Experiment 1 suggests that visual memory representations appear immune to divisive normalization induced by visual stimulation during retention. However, it is possible that our visual memory condition did not elicit normalization because observers could ignore the sequentially presented stimulus. Previous work has shown that only attended memory representations elicit a decodable neural representation, suggesting that different attentional states might have different mechanisms supporting the memory representations (LaRocque, Riggall, Emrich, & Postle, 2016). While Experiment 1 showed that normalization may not occur between visual memory representations and visual inputs, it is possible that normalization operates between two attended visual memories stored within early visual areas. In our second experiment, we set out to test this hypothesis, asking whether multiple memory representations that are stored within early visual areas undergo normalization-driven competition.

Experiment 2: Normalization Between Visual Memory Representations

Method

Observers

Ten observers between the ages of 20 and 31 years (5 female; mean age = 26.1), including 7 who had previously participated in Experiment 1, participated in Experiment 2. All had normal or corrected-to-normal vision. A minimum sample size of 10 was chosen a priori on the basis of sample sizes of comparable studies (Kiyonaga & Egner, 2016; Xing & Heeger, 2001); furthermore, a power calculation illustrated that the current sample size yielded a statistical power greater than 90%. All observers provided written informed consent and were reimbursed for their time. The Boston University Institutional Review Board approved the study.

Stimuli

Stimuli were similar to those used in Experiment 1, except that now both center and surround stimuli varied from trial to trial in contrast (four contrast levels linearly spaced on a log scale between 10% and 75% Michelson contrast, randomized orientation and spatial phase), and the surround was always collinearly oriented to the center stimulus.
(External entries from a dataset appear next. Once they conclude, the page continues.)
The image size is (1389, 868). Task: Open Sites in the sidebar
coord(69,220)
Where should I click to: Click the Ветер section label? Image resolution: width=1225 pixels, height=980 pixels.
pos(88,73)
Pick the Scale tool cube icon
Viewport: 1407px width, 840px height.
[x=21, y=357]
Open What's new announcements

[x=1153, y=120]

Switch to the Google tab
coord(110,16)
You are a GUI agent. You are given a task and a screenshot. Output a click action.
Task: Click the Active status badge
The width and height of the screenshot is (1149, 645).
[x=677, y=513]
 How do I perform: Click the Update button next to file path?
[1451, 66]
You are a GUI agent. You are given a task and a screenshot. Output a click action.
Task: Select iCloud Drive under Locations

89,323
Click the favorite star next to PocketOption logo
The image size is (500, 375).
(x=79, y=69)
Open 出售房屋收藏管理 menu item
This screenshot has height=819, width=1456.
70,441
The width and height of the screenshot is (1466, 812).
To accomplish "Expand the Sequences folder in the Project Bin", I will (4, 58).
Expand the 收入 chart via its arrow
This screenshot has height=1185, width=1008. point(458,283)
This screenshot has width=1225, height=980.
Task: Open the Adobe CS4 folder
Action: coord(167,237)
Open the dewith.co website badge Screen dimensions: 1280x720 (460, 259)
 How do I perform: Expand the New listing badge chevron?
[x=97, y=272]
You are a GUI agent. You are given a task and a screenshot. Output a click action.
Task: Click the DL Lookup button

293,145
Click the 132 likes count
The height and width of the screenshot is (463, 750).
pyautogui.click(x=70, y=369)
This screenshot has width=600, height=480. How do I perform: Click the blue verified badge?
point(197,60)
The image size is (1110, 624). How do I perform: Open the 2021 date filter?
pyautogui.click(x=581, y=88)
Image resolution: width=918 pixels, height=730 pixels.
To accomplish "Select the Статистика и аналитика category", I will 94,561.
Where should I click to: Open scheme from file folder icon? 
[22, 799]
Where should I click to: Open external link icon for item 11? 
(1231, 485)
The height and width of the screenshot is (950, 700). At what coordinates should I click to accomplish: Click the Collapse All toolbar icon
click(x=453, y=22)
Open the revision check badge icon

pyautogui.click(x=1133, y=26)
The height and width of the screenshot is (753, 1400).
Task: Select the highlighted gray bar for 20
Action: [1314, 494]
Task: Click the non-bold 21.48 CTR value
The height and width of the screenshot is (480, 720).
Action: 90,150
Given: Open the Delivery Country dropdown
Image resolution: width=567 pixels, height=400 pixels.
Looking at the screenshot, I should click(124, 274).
As in Experiment 1, the presentation of both center and surround stimuli was always directly followed by a brief, counterphase flickering, full-contrast checkerboard masking stimulus (diameter = 3°; presented for 200 ms at 40 Hz).

Procedure

Throughout Experiment 2, the general outline of the task was similar to that of Experiment 1 (Figs. 3b and 3c). Center and surround components could be presented simultaneously or sequentially, but here both components varied in contrast from trial to trial (Fig. 3a) and had to be remembered. After a retention interval (3,000 ms), a probe grating was presented at a random initial contrast and spatial phase, which cued observers to match the contrast of the probe to either the center or surround held in memory. As in Experiment 1, there were no time constraints for responses (mean duration = 2.92 s, SD = 0.76 s), and the precision of replication performance was stressed throughout the experiment. For each of the two experimental conditions (simultaneous and sequential), observers performed a total of nine runs of 80 trials (~10 min) each, resulting in 18 repetitions for each contrast configuration. The data were collected over 4 testing days, two separate sessions for each experi-mental condition, the order of which was counterbalanced across observers.

Simultaneous condition

In the simultaneous condition, we examined the influence of surround contrast on the perceived contrast of the center stimulus, as well as the influence of center contrast on the perceived contrast of the surround stimulus, by asking observers to maintain representations of both the center and surround contrast in visual memory. Center and surround were presented simultaneously at the start of a trial, and observers did not know until the appearance of the subsequent probe (retention interval = 3,000 ms) which of the two they would be asked to replicate (Fig. 3b). Additionally, we measured perceived contrast for the presentation of each component individually in order to compare any differences in observers’ ability to replicate the center or surround contrast in isolation while maintaining identical retention-interval durations.

Sequential condition

In the sequential condition, we examined whether normalization governs competition within visual memory by presenting the center and surround components sequentially, carefully counterbalancing the order of appearance (Fig. 3c). One of the two components appeared at the trial onset for 1,000 ms, while the second component was moved 1,000 ms into the retention interval (identical to Experiment 1’s sequential condition). The probe appeared after an additional 1,000 ms, allowing observers to match the probe contrast to either the center or surround stimulus. Trials with only the presentation of an individual component at the start of the trial were interleaved throughout the experiment in order to compare any differences in observers’ ability to replicate the center or surround contrast.

Model-fitting procedure

We modeled the interaction between center and surround contrast when both were held in visual memory by using the same model as in Experiment 1 (Equation 2). For each individual observer, we used MATLAB’s fminsearch function to optimize the parameter estimates for C50, n, and γ for the simultaneous and sequential conditions independently. The fitting procedure was performed concurrently for all surround contrast conditions when the center stimulus was probed, and likewise, a separate fitting procedure was performed for all center contrast conditions when the surround stimulus was probed (however, note that in this experiment ct represented the surround contrast and cs the center contrast).

Results

Consistent with Experiment 1, results showed that observers’ subjective reports of the center contrast were near veridical in the absence of a surround stimulus. The normalization model parameters estimated in Experiment 1 were able to explain more than 90% of the variance of the perceived contrast estimates in Experiment 2, confirming that the increase in retention duration did not influence memory fidelity (Fig. S6 in the Supplemental Material).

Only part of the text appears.